» Task instructions:
1 > In the forum post, shorten the paragraph that begins "In practice the majority" into a brief list that keeps its main facts.
2 > Decide whether each statement agrees with the forum post, answering yes or no and quoting the words that settle it: (a) Most male-male same-sex couples choose to raise children. (b) The writer sees the legalization of same-sex marriage as more relevant to many people on the board. (c) The writer offers to stop responding.
3 > Write what comes next in the forum post, picking up after its final sentence.

Selected extract section start

I don't quite know what to make of your repeated comments about us making a "persistent effort"... do you mean you would be more convinced if we said less? The fact that we express disagreement with ideas your expressing must mean there's something to them?? I can stop responding to you if you want...?

In practice the majority of male-male same sex couples choose not to raise children, whereas a significant number of female-female same sex couples do choose to have or adopt children. Since people on this board tend, as far as I can tell, to be predominantly male or past child-bearing age, there's probably very very few people here who are currently in same sex relationships and currently raising children in them. So that topic of conversation's probably just not very relevant to most people here, whereas the legalization of same-sex marriage is a lot more relevant to a lot of us.

Selected extract section end
Provided data section start

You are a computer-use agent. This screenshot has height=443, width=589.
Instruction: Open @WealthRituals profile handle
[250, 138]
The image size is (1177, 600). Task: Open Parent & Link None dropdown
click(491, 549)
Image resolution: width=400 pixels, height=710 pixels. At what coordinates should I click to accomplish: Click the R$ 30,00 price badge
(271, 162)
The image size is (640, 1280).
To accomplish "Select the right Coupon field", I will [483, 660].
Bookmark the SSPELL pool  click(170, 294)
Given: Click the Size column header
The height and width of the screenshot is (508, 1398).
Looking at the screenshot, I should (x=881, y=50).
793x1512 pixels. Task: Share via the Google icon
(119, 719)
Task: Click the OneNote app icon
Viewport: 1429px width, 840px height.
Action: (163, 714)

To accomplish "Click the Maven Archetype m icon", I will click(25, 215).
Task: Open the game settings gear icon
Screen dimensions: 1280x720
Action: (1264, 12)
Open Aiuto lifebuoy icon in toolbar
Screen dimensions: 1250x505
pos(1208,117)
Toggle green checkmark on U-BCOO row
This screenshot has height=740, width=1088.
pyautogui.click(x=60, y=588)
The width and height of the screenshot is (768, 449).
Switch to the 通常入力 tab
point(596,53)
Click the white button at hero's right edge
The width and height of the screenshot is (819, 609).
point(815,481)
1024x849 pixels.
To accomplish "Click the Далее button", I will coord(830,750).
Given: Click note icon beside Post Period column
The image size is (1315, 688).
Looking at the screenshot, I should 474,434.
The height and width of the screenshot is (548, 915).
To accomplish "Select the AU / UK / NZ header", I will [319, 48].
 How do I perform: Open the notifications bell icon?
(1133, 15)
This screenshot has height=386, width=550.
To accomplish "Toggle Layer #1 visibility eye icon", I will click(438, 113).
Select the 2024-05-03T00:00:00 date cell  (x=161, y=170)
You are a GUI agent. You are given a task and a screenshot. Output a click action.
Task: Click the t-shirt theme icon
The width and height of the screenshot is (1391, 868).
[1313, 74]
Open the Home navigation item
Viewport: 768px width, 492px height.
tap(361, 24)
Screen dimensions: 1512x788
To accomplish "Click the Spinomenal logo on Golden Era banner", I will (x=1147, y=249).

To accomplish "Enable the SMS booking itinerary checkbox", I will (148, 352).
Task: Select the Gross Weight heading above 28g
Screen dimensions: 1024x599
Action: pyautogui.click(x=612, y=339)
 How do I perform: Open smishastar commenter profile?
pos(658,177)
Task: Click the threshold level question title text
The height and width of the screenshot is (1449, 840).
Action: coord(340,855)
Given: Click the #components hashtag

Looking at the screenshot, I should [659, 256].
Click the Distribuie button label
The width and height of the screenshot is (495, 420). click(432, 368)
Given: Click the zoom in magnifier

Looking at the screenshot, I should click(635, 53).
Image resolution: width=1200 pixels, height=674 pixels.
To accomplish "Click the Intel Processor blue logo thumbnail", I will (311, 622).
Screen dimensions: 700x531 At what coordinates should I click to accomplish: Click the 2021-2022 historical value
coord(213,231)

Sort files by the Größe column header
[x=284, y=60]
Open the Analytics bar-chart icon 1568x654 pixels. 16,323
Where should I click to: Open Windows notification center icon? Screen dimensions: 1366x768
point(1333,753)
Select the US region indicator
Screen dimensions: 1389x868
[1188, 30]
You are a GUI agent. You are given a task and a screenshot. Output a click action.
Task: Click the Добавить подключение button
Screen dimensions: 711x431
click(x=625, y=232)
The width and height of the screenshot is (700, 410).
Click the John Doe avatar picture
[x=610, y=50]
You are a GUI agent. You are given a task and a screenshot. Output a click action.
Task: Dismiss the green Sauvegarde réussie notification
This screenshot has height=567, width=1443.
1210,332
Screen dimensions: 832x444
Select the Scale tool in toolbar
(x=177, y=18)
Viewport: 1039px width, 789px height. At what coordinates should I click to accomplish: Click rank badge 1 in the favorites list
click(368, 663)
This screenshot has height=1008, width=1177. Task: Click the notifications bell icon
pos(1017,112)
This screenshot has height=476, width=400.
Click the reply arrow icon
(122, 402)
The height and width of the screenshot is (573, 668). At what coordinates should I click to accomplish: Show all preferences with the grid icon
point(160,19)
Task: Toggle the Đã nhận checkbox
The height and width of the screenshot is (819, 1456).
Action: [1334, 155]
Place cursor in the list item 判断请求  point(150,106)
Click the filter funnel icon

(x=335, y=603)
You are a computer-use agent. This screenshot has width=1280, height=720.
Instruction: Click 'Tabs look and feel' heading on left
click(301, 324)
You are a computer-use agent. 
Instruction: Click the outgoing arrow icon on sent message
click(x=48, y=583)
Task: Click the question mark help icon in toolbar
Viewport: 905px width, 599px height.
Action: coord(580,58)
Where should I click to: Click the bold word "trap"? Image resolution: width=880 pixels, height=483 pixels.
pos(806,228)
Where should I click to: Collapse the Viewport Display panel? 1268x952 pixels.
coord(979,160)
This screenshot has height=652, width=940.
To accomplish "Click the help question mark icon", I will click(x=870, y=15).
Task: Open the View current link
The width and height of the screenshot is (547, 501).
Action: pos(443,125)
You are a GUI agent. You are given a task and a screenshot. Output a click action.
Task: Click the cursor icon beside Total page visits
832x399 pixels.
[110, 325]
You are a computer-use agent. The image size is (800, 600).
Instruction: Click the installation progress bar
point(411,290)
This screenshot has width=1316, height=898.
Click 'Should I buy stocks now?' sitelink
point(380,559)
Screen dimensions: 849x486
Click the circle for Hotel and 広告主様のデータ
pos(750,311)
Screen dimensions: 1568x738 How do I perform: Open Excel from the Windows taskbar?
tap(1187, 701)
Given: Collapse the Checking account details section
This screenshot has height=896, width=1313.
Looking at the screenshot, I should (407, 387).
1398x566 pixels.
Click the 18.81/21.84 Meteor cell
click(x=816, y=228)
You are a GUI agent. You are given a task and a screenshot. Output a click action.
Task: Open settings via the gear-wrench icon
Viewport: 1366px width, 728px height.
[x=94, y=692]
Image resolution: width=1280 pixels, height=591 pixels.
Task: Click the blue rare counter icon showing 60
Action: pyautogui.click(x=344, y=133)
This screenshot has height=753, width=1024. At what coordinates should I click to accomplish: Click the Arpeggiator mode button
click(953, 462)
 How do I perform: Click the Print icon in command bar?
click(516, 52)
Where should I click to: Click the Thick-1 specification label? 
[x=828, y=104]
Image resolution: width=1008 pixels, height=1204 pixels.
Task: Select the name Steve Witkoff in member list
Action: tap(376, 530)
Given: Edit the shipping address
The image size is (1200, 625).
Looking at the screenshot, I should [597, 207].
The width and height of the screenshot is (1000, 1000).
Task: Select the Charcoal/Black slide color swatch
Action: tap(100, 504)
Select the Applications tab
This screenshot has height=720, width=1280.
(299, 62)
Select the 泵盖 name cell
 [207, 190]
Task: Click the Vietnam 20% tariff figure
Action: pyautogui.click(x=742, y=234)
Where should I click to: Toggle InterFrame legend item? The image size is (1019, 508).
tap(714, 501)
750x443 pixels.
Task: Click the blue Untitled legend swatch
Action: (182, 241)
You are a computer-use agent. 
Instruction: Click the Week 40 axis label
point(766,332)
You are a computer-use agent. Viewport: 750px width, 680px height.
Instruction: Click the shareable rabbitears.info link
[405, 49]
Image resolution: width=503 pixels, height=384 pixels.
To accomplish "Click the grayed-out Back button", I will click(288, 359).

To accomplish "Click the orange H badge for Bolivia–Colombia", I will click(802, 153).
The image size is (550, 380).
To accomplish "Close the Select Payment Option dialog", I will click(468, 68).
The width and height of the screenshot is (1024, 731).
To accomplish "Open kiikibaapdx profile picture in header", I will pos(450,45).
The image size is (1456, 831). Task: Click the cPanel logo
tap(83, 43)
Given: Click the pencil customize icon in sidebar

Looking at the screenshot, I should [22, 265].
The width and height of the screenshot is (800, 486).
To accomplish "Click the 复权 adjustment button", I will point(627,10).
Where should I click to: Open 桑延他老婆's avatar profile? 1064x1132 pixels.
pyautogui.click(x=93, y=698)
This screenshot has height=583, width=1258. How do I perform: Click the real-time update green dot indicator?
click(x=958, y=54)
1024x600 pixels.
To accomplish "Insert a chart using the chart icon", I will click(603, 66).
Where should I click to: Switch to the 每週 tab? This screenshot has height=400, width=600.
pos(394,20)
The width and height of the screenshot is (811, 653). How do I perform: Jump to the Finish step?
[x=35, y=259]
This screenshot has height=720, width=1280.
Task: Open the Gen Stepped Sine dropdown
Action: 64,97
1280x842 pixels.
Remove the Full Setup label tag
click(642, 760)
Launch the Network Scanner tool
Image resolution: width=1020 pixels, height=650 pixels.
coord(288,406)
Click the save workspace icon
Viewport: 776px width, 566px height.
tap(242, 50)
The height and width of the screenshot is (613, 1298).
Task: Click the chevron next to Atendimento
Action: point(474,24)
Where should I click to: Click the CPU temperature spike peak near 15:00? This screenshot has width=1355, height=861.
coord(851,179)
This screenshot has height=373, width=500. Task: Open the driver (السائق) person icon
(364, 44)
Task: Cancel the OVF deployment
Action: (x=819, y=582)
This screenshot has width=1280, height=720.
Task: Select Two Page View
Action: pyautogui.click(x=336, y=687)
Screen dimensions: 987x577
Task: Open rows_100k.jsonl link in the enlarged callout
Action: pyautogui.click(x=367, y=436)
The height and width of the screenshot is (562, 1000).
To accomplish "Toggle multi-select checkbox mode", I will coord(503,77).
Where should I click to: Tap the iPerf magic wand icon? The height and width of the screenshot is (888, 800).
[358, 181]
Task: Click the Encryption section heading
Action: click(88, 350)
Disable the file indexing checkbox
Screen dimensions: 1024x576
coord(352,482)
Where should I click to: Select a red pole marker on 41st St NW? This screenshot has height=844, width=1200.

Provided data section end

» Answers for the tasks:
1 >
- Most male-male same-sex couples choose not to raise children, while many female-female couples have or adopt them.
- People on this board seem to be mostly male or past child-bearing age, so very few are likely raising children in same-sex relationships.
- That topic is therefore not very relevant to most people here, but same-sex marriage legalization is much more relevant to many.

2 >
(a) No: "the majority of male-male same sex couples choose not to raise children"
(b) Yes: "the legalization of same-sex marriage is a lot more relevant to a lot of us"
(c) Yes: "I can stop responding to you if you want...?"

3 >
And it seems to me that the issue you point to basically boils down to "same sex couples need to fill in more paperwork when having children". I might be a weird person for saying this, but I don't particularly object to filling out the occasional form and kind of enjoying working through my tax return (although I hear NZ tax returns are trivially simple compared to US ones, so enjoyment of that may vary by country, and probably enjoyment varies by whether you get a rebate or have to pay more tax!). What I hear you saying is that if I lived in France and wanted children I'd have to fill out some forms once the child were born, whereas if I was straight I'd have to fill out less forms (or possibly no forms? Though you must have birth certificates or something right?). I just can't see that having to do a little bit of paperwork is a serious thing. While you can repeat the statement that "Ah, but the very existence of that paperwork must illustrate some fundamental difference between gay and straight couples" all you like, I would point out that if in fact the only result of that 'fundamental' difference is a small amount of paperwork, then it's hardly a very fundamental difference is it?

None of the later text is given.